■ **TASK BRIEF**
Starting at the first line and ending at the last, output the data exactly.

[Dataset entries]
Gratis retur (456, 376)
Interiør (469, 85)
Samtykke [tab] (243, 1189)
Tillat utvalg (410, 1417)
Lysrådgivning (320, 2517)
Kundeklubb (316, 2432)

■ **TASK SOLUTION**
Gratis retur (456, 376)
Interiør (469, 85)
Samtykke [tab] (243, 1189)
Tillat utvalg (410, 1417)
Lysrådgivning (320, 2517)
Kundeklubb (316, 2432)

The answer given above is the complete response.